_Information_
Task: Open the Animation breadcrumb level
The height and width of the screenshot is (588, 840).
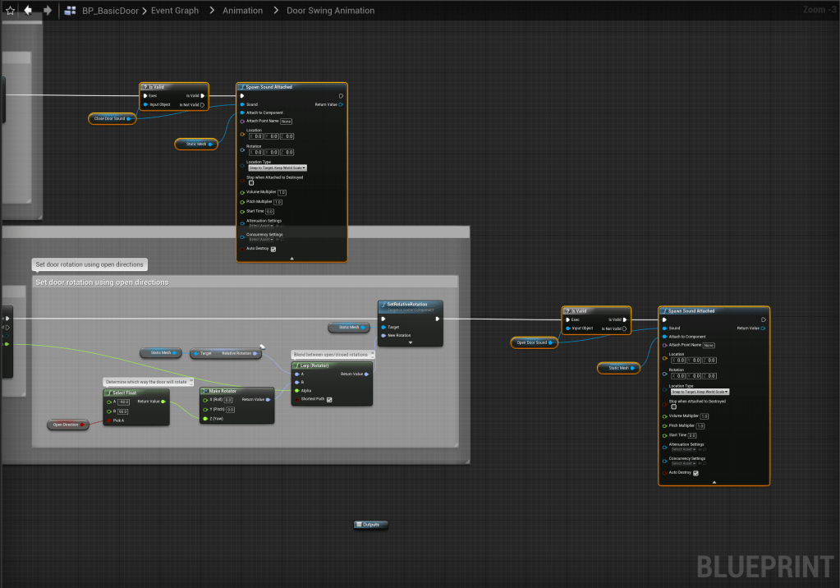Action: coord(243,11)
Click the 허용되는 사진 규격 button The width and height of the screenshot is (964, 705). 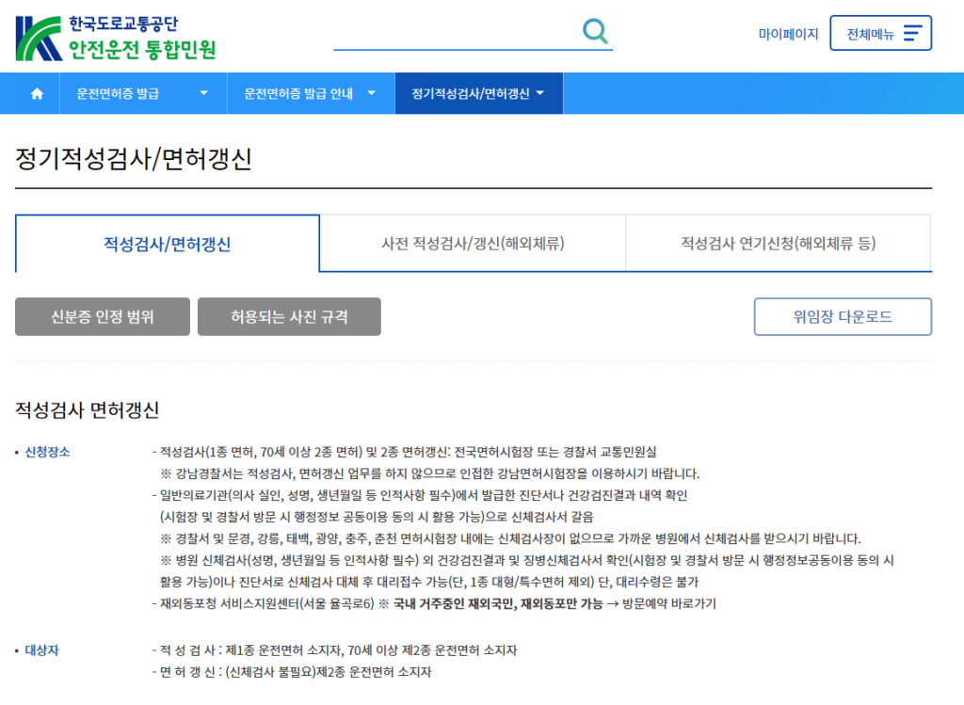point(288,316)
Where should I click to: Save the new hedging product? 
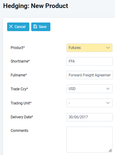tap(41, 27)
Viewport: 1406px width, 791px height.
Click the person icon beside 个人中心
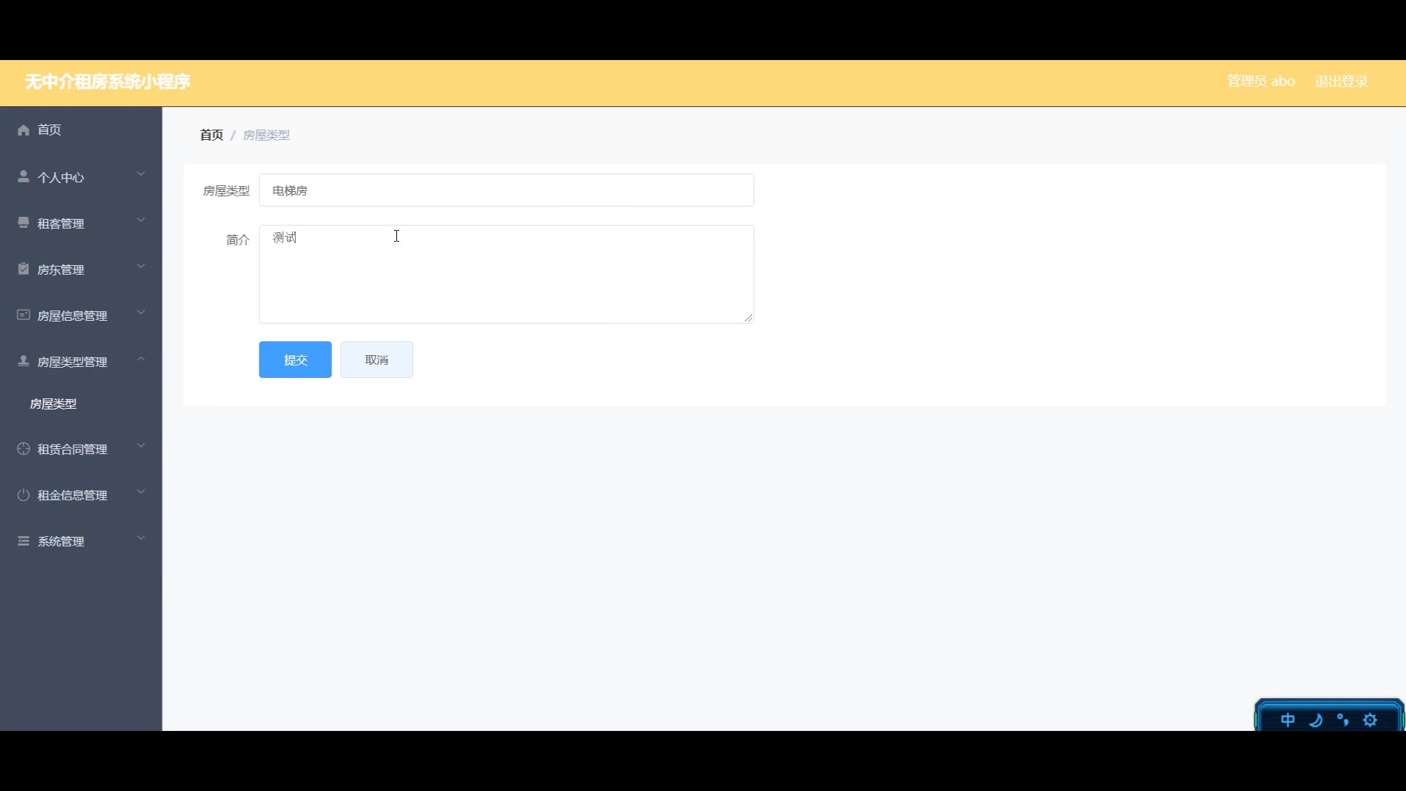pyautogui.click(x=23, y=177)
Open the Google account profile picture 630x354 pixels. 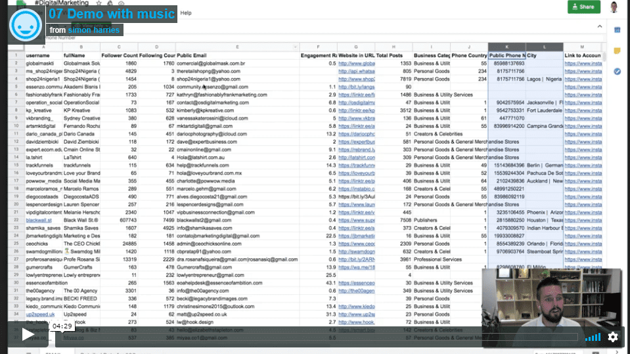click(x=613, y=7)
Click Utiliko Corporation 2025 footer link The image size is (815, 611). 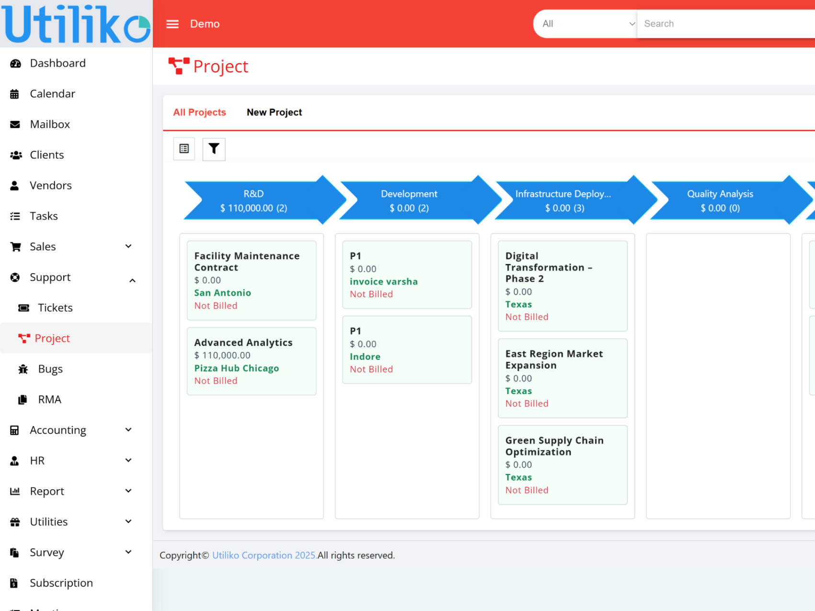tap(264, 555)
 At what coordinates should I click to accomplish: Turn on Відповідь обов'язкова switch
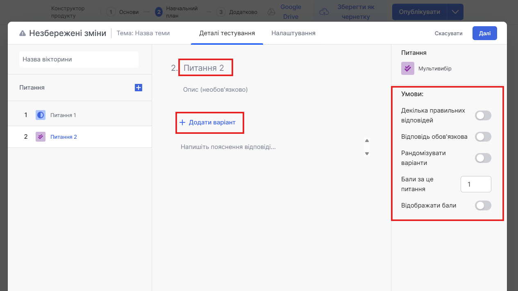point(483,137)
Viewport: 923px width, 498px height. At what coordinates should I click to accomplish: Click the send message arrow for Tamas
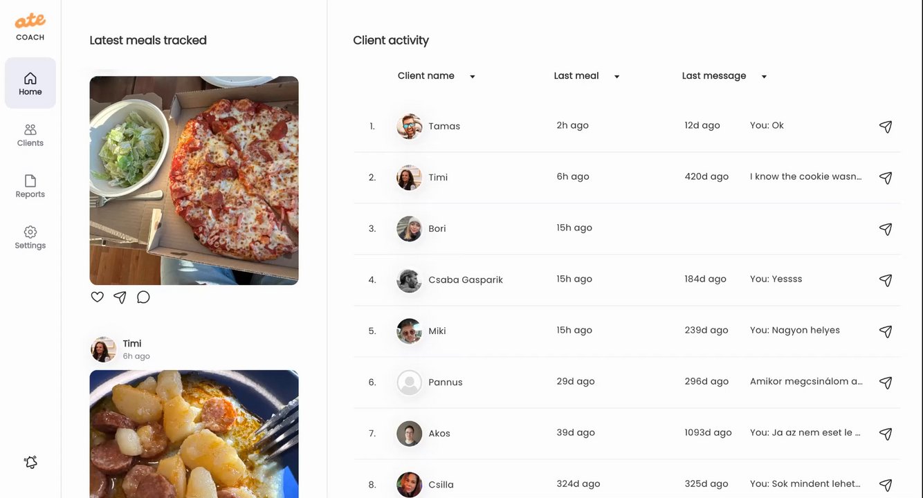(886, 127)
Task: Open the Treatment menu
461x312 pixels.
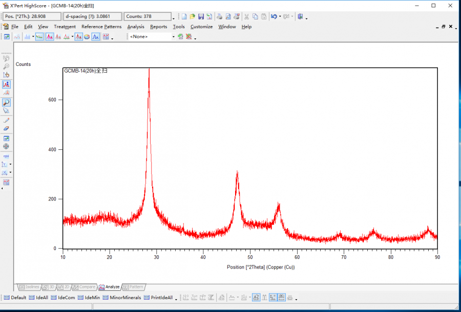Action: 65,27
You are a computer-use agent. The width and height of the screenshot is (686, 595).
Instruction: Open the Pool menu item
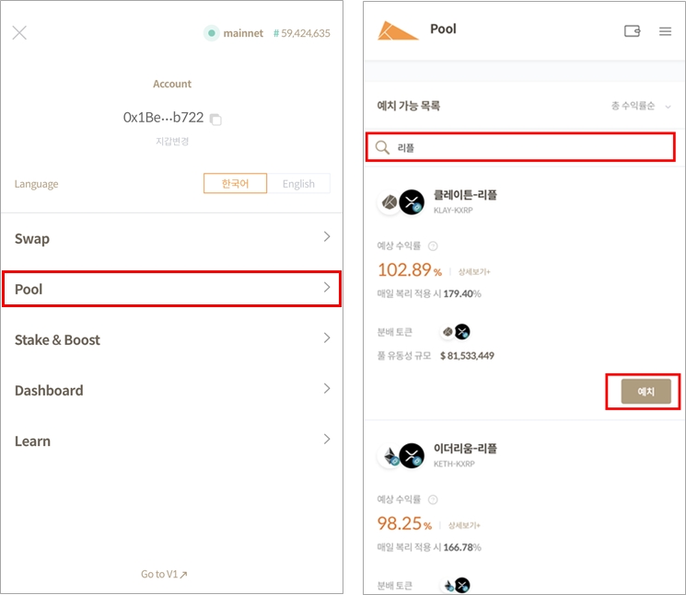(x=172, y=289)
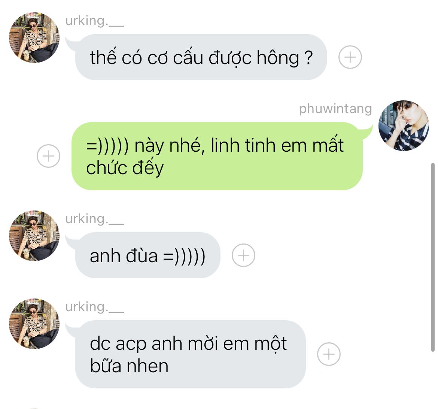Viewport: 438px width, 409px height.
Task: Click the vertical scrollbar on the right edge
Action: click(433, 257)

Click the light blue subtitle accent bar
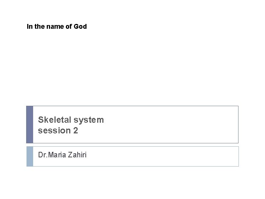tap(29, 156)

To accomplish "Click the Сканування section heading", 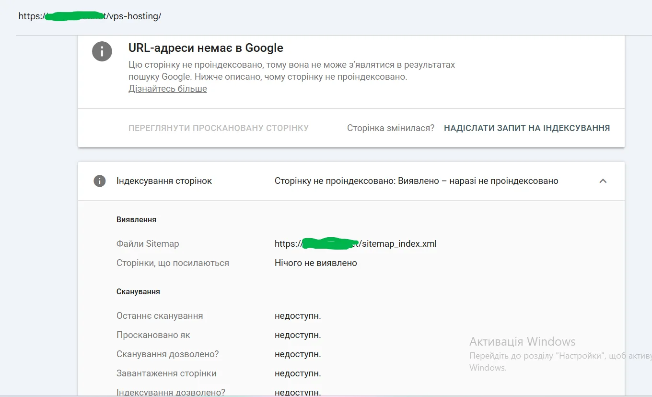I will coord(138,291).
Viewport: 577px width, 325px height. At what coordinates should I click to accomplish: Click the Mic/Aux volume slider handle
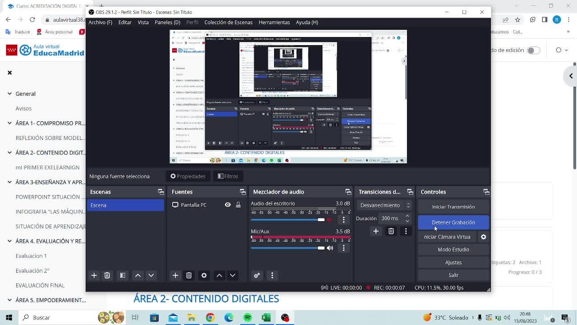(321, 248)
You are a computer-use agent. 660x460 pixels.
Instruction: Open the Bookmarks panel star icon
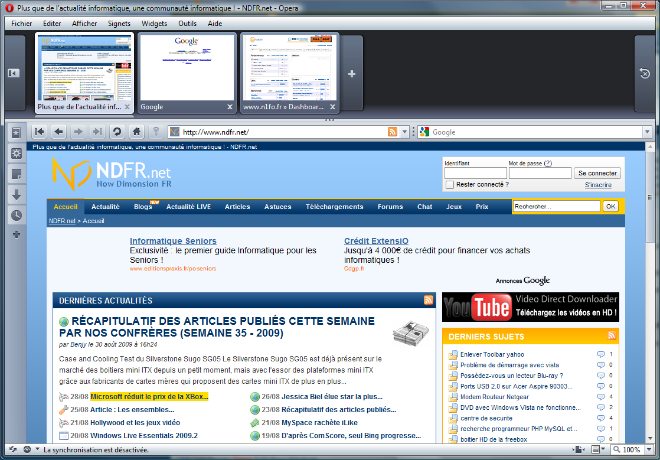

_The problem_
Starting with the line that contains "You are a computer-use agent. 660x460 pixels.", copy every line word for word through the end of the listing above, but leave out the pictures.

_Problem solution_
You are a computer-use agent. 660x460 pixels.
Instruction: Open the Bookmarks panel star icon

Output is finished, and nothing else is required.